The majority of British motorists would accept black-box devices in their cars if it meant an end to rising insurance premiums, a new survey has found.
Consultants Towers Watson polled over 1,000 British motorists and found that 50 per cent would consider buying an insurance policy based on driver monitoring through telematics.
That figure rose to 57 per cent if there was a guarantee from insurers that premiums would not go up.
Originally introduced with the aim of providing affordable insurance for young drivers – the highest risk category – telematics systems monitor a person's driving style and gathers data on speed and location, and can even measure a driver's aggressiveness with the throttle and brakes to build a picture of their safeness behind the wheel.
With insurance premiums rising across the board, telematics are becoming an increasingly popular way for people of all ages to stay on the road legally, where they may otherwise not been able to afford to do so.

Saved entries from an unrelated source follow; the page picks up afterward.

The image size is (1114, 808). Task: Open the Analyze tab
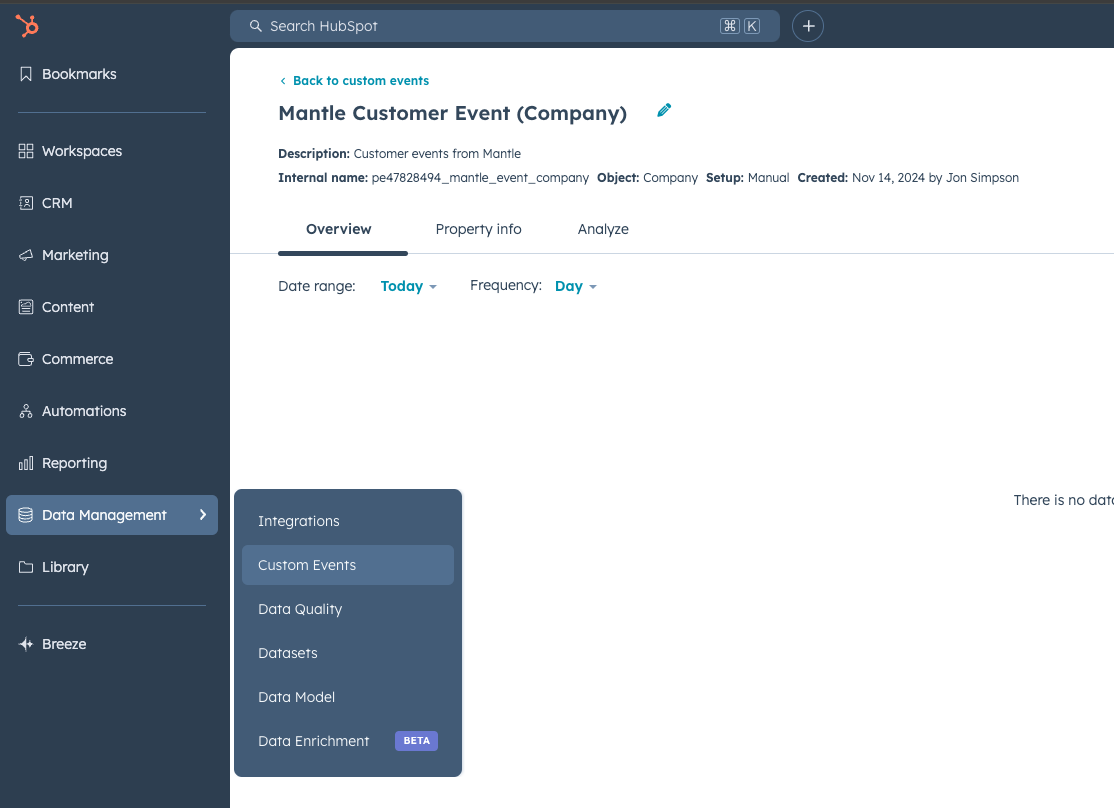603,229
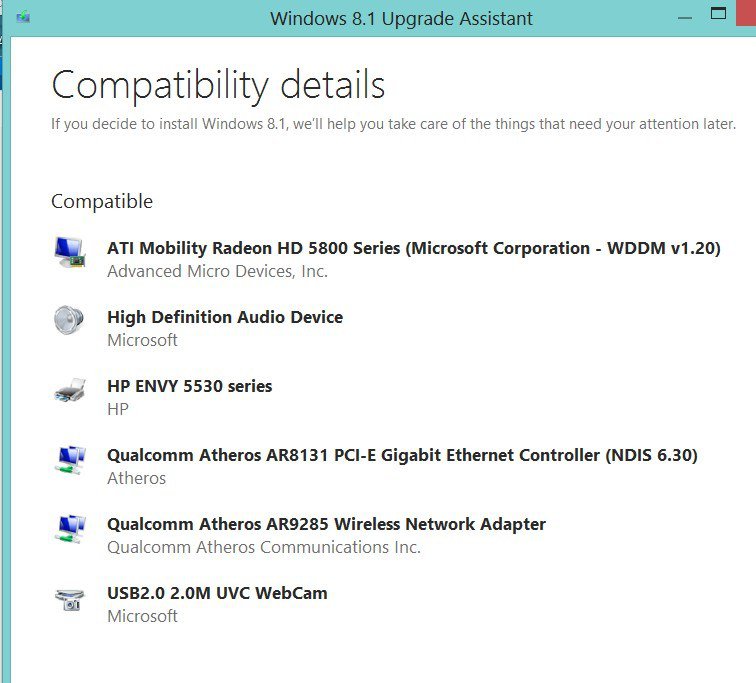Image resolution: width=756 pixels, height=683 pixels.
Task: Select the HP ENVY 5530 series entry
Action: tap(189, 386)
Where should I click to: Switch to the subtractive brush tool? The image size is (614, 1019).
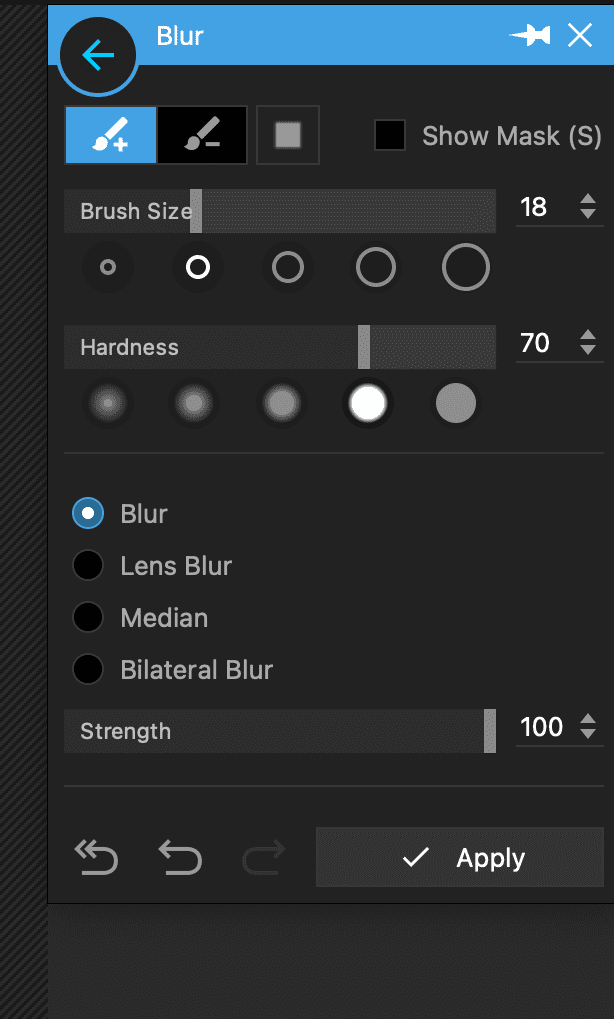[199, 135]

Speaking to The Times, Duncan Anderson of Towers Watson said: "The awareness of what telematics insurance is all about is growing. For the most part, British people seem pretty ambivalent about having their driving behaviors monitored – unless they suspect they drive in a high-risk manner and are not interesting in changing this.
Currently, between 200,000-250,000 British drivers use telematics systems in their cars, with most of these policies being taken out in the last two years.
The Association of British Insurers predicts that as many as 500,000 drivers could be driving on a telematics based insurance policy by the end of next year.